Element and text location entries
--- start ---
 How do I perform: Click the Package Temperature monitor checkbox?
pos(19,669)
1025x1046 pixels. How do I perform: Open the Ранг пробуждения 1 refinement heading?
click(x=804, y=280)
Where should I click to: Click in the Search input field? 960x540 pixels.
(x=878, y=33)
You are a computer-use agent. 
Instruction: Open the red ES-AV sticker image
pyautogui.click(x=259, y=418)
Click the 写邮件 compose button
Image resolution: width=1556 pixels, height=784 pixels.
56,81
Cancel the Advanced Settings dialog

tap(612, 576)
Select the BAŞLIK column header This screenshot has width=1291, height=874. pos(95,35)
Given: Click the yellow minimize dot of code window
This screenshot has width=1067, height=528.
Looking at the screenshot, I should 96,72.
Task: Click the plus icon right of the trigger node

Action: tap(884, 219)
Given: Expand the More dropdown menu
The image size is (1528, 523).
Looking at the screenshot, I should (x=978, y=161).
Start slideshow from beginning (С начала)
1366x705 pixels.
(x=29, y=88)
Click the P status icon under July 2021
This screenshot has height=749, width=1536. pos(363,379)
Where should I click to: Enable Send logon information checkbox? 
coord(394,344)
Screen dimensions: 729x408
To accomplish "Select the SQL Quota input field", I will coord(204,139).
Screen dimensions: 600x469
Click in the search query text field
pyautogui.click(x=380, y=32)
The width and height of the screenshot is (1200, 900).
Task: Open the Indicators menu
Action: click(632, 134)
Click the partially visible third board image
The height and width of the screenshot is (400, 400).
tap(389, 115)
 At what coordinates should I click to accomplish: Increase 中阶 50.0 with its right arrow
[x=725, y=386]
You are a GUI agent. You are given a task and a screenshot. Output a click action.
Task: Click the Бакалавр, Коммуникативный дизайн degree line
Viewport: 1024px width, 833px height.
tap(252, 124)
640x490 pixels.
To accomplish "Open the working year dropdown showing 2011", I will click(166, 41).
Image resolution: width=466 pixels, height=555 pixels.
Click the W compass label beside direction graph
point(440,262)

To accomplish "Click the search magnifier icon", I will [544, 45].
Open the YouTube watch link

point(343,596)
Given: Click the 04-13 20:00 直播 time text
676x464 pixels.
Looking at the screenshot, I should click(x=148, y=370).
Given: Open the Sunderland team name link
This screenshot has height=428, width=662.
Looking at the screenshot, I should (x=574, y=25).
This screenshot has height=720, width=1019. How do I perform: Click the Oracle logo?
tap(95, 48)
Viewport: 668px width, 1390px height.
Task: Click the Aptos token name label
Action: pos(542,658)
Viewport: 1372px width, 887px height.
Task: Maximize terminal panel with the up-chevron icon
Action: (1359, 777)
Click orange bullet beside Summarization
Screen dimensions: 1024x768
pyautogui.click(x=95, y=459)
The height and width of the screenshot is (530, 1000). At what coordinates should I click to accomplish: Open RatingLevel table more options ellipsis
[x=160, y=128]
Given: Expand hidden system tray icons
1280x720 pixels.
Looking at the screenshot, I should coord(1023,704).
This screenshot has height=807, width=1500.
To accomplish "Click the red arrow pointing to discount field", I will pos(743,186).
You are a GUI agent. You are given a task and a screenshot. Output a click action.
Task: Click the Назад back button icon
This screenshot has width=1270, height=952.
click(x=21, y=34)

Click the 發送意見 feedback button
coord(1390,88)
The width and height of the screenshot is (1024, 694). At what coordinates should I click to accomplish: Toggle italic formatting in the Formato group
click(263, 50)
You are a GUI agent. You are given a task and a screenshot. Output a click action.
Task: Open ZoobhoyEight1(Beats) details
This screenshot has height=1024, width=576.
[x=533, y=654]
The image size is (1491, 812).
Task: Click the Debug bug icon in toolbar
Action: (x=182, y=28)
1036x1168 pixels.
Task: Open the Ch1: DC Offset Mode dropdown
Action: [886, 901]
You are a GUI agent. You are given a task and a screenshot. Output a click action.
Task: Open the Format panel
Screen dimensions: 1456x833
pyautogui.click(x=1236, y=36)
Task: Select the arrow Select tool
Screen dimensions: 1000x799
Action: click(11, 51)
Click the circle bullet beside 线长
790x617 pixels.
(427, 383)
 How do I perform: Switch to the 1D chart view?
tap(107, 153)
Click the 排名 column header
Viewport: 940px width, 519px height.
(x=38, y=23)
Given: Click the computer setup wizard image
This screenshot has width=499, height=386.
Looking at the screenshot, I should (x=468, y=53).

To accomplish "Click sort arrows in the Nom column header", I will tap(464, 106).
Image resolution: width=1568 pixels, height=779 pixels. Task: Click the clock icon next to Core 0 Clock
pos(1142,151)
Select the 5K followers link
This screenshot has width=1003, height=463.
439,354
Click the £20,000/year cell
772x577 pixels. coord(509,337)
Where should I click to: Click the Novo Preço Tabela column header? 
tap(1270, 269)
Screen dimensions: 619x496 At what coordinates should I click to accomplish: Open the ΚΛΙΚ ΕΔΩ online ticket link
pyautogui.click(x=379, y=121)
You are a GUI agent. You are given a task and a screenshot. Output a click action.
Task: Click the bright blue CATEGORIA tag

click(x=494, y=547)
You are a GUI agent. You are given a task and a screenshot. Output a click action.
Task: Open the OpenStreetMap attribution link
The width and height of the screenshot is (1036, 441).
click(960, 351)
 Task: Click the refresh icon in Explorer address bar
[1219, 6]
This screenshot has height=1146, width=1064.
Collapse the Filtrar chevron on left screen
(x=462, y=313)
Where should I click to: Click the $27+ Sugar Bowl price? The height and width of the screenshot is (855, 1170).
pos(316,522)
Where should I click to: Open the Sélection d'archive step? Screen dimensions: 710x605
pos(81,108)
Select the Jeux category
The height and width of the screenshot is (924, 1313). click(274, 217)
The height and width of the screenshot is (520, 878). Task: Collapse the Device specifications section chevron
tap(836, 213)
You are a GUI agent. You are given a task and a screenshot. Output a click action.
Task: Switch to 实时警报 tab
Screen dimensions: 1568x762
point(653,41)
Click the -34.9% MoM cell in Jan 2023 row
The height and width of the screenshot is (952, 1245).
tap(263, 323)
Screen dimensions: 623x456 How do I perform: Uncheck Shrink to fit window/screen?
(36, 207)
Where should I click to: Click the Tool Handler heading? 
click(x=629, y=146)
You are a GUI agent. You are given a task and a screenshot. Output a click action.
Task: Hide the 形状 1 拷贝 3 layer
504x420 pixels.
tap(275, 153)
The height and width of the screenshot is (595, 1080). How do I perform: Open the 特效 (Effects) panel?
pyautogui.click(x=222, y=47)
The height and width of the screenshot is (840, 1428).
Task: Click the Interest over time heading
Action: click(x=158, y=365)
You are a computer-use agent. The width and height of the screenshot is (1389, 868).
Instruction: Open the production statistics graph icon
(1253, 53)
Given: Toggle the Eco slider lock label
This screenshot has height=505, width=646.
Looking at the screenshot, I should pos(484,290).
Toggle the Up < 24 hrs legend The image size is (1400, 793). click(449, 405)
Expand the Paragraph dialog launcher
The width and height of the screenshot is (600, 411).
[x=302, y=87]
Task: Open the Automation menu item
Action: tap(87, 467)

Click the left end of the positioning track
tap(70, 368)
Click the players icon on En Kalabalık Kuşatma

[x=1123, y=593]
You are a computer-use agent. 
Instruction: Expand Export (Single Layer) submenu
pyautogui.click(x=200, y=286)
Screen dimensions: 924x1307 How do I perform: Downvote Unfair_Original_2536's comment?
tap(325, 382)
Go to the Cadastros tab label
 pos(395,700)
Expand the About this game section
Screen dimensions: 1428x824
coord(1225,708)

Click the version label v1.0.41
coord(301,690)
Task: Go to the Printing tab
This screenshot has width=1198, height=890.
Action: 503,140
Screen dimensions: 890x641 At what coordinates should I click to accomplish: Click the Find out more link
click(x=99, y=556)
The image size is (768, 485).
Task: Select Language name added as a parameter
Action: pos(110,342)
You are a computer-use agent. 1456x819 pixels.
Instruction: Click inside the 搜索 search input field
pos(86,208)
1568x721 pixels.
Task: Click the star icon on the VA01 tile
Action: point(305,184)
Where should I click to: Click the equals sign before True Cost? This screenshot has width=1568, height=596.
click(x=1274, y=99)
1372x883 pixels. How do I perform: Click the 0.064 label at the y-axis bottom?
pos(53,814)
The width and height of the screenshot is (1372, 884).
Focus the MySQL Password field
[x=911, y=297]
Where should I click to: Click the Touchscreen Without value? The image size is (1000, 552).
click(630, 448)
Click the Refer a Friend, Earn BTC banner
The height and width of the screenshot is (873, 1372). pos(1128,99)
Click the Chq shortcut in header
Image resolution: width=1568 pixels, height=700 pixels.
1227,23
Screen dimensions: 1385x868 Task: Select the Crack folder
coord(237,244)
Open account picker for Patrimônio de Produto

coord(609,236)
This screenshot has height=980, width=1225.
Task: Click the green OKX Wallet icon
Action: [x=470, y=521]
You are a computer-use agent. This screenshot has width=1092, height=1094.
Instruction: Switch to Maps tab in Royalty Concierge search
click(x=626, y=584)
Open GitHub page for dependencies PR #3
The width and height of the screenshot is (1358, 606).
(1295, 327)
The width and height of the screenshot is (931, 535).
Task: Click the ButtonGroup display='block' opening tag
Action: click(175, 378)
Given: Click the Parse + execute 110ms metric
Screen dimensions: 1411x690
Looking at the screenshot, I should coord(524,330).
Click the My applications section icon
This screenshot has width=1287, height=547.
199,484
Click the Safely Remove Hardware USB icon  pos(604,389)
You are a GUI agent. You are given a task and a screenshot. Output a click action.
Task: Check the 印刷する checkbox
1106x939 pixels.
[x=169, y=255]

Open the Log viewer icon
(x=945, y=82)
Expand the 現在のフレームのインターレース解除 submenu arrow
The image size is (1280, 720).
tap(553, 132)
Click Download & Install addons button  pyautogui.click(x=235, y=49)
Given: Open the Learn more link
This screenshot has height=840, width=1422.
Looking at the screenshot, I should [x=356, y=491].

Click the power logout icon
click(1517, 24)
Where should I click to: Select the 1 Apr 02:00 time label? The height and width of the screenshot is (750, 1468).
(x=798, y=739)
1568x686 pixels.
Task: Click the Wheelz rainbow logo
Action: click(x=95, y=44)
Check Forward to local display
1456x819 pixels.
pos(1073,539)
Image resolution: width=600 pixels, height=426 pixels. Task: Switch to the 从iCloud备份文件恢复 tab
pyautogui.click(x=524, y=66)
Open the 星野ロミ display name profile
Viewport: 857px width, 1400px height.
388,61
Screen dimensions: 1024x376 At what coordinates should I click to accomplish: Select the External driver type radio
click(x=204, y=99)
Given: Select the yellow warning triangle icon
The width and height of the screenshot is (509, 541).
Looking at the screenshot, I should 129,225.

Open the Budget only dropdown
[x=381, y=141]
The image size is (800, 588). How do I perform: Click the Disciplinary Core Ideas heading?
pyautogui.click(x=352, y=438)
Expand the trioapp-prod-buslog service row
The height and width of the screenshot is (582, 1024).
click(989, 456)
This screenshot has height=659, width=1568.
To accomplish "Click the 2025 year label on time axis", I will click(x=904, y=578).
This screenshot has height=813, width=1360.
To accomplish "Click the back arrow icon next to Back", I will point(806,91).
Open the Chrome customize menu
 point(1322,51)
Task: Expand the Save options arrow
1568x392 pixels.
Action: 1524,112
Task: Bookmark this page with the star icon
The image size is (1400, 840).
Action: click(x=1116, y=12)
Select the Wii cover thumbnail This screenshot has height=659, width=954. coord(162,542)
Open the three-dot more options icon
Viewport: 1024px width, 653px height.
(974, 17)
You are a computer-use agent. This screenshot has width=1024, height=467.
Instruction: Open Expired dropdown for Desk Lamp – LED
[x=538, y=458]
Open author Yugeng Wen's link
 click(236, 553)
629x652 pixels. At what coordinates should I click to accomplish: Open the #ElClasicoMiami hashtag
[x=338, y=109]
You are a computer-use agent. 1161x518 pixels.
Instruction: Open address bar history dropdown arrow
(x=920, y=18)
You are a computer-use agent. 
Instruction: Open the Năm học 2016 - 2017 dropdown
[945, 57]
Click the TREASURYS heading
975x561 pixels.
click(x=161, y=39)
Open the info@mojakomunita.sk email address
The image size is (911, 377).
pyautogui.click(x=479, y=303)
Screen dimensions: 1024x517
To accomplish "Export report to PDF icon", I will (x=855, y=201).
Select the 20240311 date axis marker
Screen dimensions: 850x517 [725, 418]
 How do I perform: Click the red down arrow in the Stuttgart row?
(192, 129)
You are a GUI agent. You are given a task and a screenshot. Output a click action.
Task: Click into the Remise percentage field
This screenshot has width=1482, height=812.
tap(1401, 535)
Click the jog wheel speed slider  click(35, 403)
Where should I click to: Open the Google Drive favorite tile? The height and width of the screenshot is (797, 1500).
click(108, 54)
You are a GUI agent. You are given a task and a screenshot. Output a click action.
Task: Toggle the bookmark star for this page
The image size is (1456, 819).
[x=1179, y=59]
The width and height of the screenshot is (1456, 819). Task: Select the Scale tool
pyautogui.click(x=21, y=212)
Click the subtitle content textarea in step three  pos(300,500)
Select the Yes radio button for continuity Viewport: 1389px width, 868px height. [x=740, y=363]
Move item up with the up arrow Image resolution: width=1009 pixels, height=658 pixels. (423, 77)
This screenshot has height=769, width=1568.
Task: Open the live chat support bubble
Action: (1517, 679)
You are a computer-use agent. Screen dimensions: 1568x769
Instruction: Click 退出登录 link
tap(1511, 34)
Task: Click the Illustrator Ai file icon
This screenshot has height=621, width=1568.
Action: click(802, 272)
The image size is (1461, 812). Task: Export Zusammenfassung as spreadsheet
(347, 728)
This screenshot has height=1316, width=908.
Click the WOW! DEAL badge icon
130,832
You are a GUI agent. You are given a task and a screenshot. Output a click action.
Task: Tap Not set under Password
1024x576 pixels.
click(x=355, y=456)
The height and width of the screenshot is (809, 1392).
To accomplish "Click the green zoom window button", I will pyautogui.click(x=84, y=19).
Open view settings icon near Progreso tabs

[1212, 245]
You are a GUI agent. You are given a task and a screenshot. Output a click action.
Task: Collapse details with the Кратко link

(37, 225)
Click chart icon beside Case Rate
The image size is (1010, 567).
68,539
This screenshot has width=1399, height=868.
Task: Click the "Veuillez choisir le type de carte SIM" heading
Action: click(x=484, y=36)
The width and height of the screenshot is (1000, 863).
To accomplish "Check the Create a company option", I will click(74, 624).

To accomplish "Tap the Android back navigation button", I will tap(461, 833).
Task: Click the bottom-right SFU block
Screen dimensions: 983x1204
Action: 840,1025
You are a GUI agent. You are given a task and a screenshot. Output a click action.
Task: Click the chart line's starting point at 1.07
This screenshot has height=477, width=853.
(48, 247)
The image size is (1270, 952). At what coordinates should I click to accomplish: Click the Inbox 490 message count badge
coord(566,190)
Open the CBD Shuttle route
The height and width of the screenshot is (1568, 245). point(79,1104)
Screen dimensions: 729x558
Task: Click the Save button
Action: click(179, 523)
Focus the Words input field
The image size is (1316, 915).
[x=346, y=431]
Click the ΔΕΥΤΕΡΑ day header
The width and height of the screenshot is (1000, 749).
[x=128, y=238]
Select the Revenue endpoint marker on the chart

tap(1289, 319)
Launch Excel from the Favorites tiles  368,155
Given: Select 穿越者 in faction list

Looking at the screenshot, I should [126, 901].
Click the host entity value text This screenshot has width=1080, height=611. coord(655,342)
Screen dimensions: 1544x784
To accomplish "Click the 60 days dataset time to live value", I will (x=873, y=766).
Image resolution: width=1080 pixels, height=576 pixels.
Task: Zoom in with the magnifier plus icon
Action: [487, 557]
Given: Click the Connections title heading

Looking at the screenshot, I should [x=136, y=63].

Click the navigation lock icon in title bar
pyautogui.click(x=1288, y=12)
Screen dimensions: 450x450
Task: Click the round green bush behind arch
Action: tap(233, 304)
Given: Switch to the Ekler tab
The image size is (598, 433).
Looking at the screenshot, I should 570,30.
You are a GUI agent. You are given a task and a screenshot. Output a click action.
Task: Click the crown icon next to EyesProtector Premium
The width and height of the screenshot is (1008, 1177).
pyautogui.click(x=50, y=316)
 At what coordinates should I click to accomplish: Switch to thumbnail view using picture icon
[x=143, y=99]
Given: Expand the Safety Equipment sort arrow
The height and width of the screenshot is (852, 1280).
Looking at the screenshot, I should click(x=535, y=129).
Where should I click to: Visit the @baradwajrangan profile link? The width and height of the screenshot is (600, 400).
--- end ---
◆ **TASK INSTRUCTIONS**: Please present the entries from the start through the line containing "(x=878, y=33)" as a Markdown table with the columns "No." and "Line", giving each line its row number and skipping blank lines.

◆ **COMPLETE OUTPUT**:
| No. | Line |
|---|---|
| 1 |  How do I perform: Click the Package Temperature monitor checkbox? |
| 2 | pos(19,669) |
| 3 | 1025x1046 pixels. How do I perform: Open the Ранг пробуждения 1 refinement heading? |
| 4 | click(x=804, y=280) |
| 5 | Where should I click to: Click in the Search input field? 960x540 pixels. |
| 6 | (x=878, y=33) |